September 30, 2007|Melissa Magsaysay | Times Staff Writer

KARL LAGERFELD at H&M? Check. Proenza Schouler at Target? Check. Lela Rose at Payless Shoesource? Now, there's a head scratcher.

Designers collaborating with mass-market retailers is nothing new, but some pairings are more surprising than others, and the dark horse in the race to win over the mainstream is the ubiquitous, help-yourself shoe store Payless Shoesource. Five seasons ago, Payless began with the first of its up-and-coming designer recruits, Abaeté. Now, Payless has added Lela Rose for the current fall season and coming for spring 2008, Alice & Olivia.

The strip-mall locale of many Payless stores -- and the orange and yellow logo -- radiate a less than glamorous attitude, but given the stylish shoes they are churning out these days Payless could go from a name too embarrassing to mention, to a name worth bragging about. And with shoes for less than $30, maybe this is the best place to take your style risks.

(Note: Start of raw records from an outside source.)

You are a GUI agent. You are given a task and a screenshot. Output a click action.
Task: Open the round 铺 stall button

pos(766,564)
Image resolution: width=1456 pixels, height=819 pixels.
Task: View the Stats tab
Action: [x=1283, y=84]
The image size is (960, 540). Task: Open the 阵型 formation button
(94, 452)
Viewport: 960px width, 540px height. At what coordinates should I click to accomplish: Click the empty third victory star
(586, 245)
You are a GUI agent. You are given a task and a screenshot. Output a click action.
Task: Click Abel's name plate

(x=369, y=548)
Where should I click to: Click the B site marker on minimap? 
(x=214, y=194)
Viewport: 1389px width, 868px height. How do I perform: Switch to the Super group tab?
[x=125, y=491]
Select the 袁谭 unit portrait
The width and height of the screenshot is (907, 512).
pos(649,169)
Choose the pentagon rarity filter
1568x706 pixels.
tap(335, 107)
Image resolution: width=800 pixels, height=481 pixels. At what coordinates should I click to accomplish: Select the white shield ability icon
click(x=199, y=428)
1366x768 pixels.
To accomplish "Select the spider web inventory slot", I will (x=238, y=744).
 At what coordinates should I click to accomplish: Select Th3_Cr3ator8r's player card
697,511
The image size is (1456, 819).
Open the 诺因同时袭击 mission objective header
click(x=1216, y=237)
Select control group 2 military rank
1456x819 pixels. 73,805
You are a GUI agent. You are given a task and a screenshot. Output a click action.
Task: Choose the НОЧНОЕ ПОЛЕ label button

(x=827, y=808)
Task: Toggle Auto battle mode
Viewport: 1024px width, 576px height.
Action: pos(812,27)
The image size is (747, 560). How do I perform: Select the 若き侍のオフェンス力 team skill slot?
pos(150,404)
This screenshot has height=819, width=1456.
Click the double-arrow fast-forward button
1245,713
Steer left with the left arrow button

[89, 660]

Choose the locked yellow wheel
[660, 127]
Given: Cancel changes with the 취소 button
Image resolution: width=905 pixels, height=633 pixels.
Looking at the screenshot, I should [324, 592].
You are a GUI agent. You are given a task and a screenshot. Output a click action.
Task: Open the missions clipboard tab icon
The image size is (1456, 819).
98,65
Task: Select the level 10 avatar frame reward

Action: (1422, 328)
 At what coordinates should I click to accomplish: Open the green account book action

Abaeté designer Laura Poretzky is a Payless veteran, but her shoes have not been as stylish as this fall's collection. She's spun an art deco feel into square-toe satin, color-blocked flats and a little bit of mod into black-patent boots with a Lucite heel. But it is the Flavin pump that has what it takes to convince the fashion-savvy shopper. The Flavin has simple thick-crossed straps, a slight platform and an inverted cone heel. An of-the-moment and wearable shoe for $19.99? Why not?

Lela Rose, who is known for her prim skirts and tailored dresses, popular with the Upper East Side set, spins this same aesthetic into her Payless line. She sticks to the conservative with tweed pumps and flats, even working some turn-of-the-century details such as spat-style buttons on the side of an ankle boot and a feminine bow at the closure of a T-strap pump. Rose's style is a lot less daring than Poretzky's, making the shoes more appropriate for the office than a nightclub.

If the last time you stepped foot in a Payless was during your back-to-school shopping days, fear not the towering shelves. Yes, the designer shoes are sprinkled among the civilian styles in true democratic fashion -- in the rows and rows of stacked shelves separated by nothing more than a size marker. But they are easy to spot: Just look on the side of the shoe box, where the designer's name is printed, to find them. Otherwise, most look the same from the top of an open box.

Although most of the labels read "man-made materials," the shoes are surprisingly comfortable. After several laps around the store, both the Flavin and Audrey pump from Abaeté seemed like they wouldn't be blister-inducing after an hour of wear. All day could be a different story, but considering the money saved on the shoes, there'll be funds to stock up on Band-Aids and extra padding.